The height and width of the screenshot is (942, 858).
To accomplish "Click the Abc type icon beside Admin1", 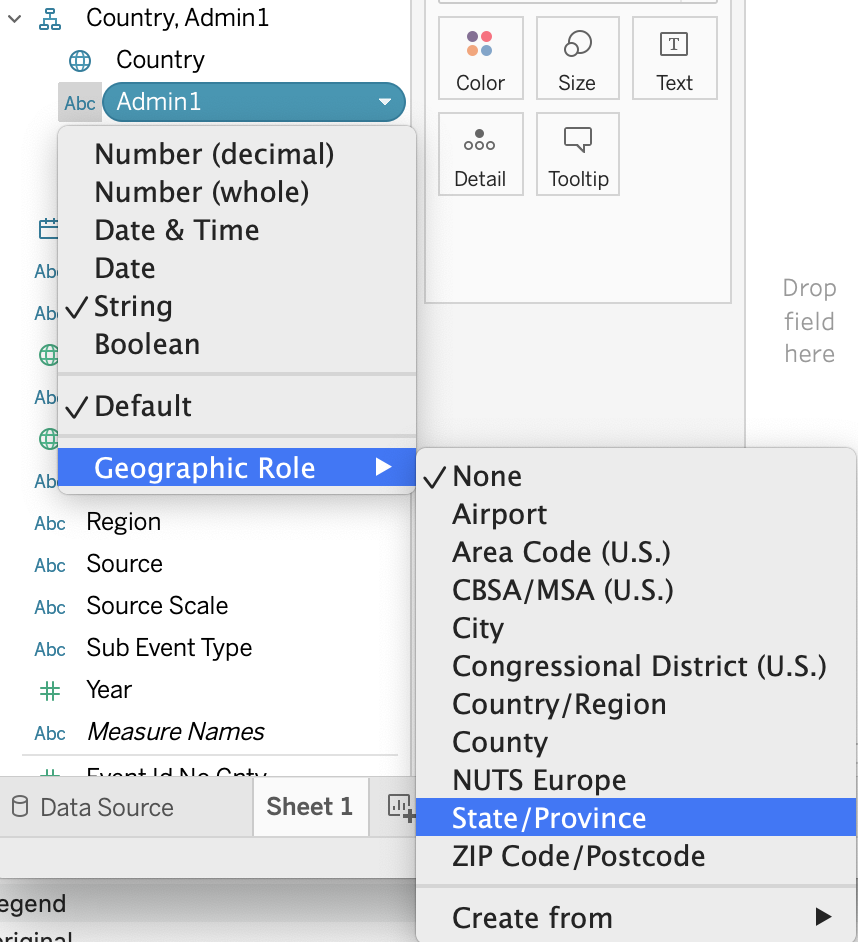I will [80, 103].
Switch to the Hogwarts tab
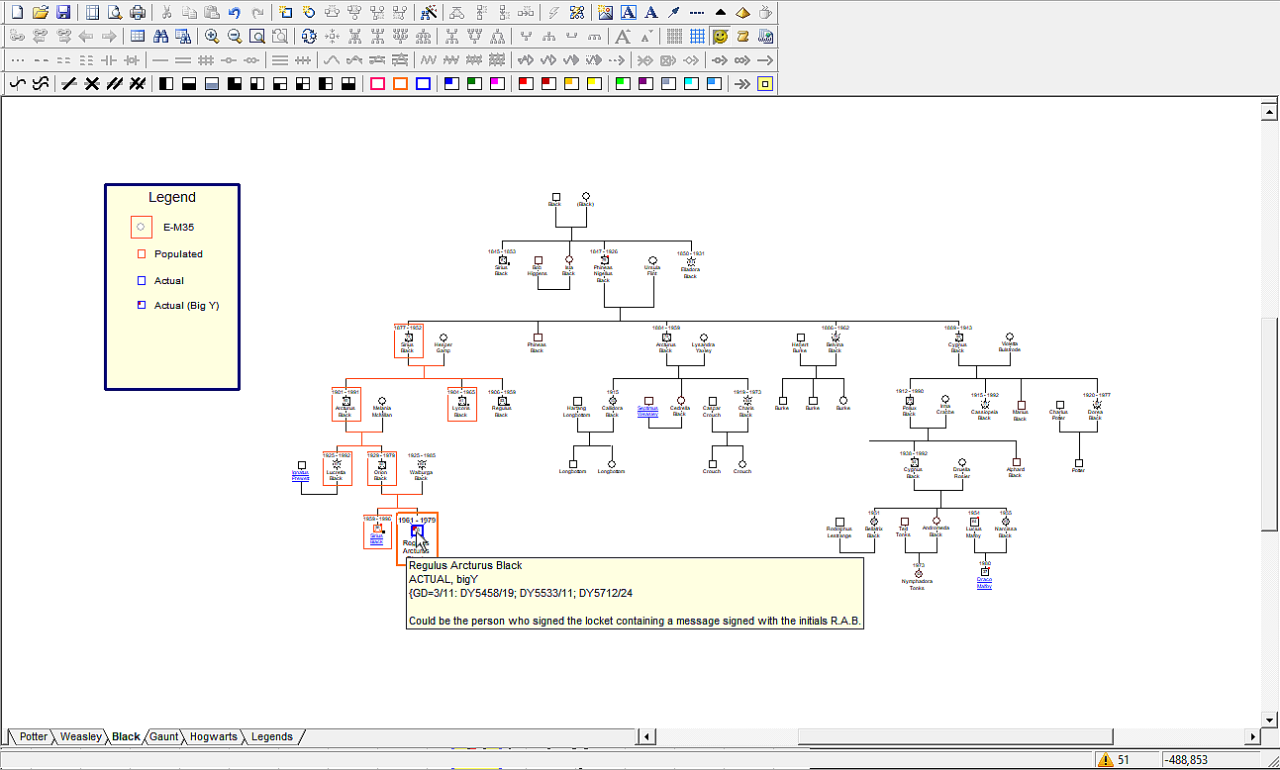This screenshot has width=1280, height=770. tap(213, 737)
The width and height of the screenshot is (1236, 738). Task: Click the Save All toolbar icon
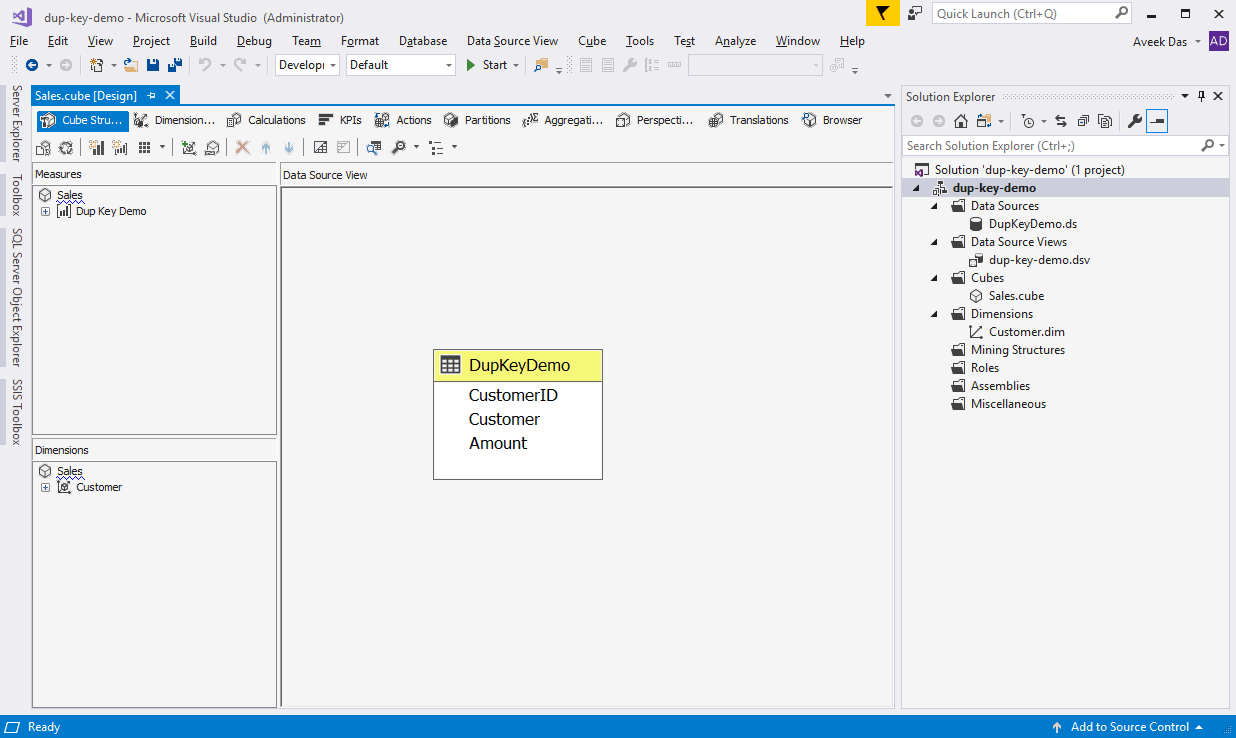(x=175, y=65)
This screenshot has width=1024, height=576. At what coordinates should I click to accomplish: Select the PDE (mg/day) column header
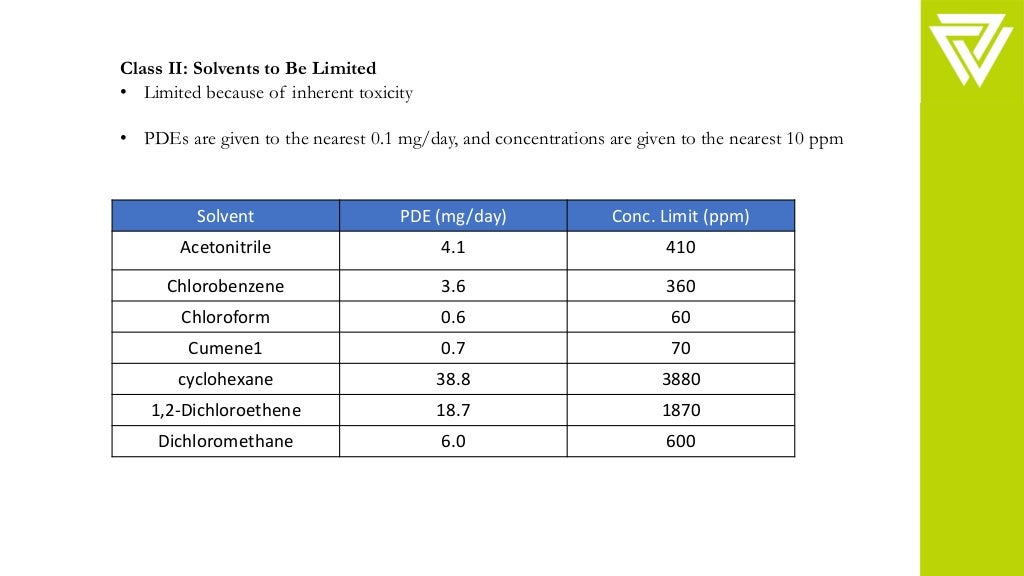point(453,216)
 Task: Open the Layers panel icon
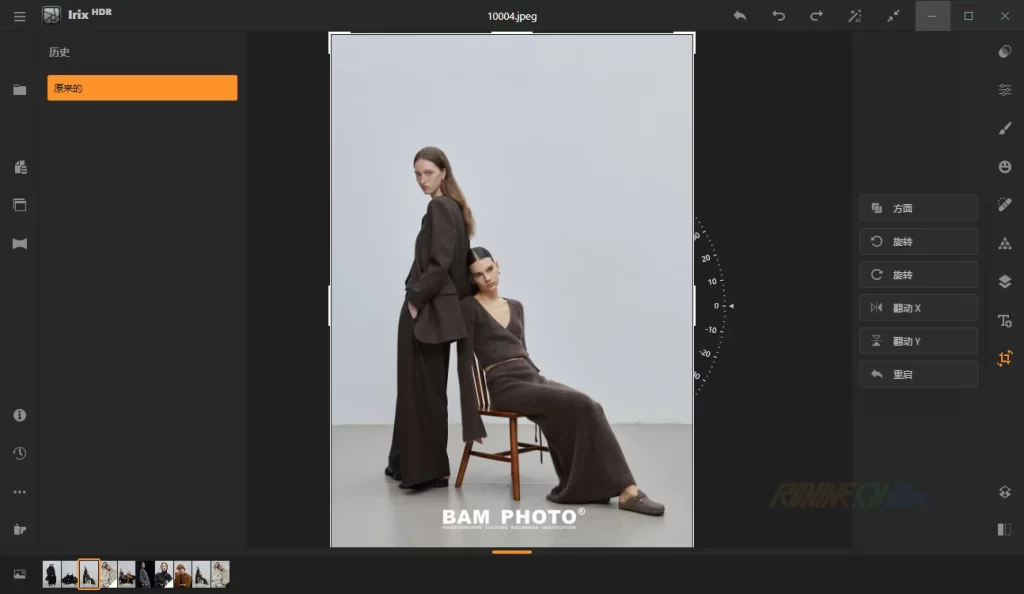tap(1004, 281)
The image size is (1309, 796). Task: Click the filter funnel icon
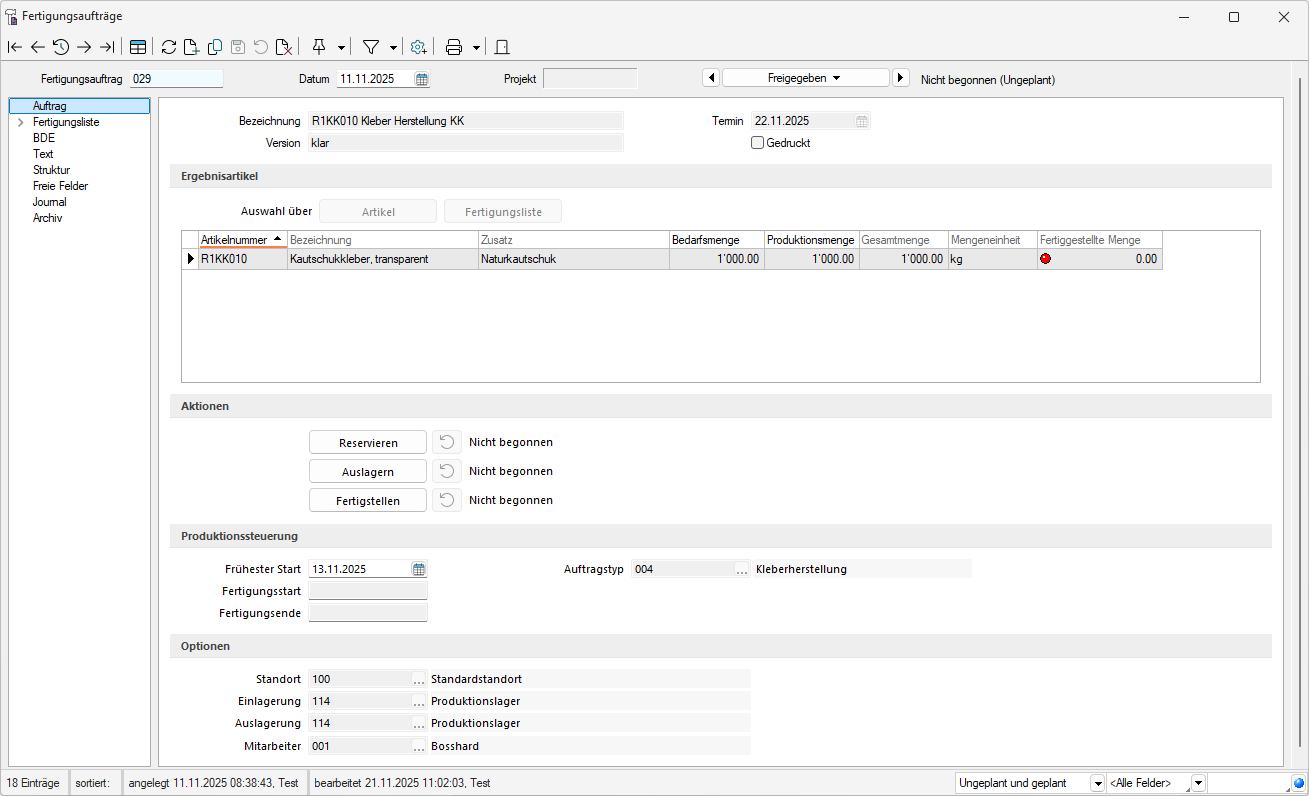click(371, 47)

——

**Work to complete**
Please copy word for word everything from the line containing "The image size" down to the last line above, including both, and leave out the pictures.

**Complete answer**
The image size is (1309, 796). Task: Click the filter funnel icon
click(371, 47)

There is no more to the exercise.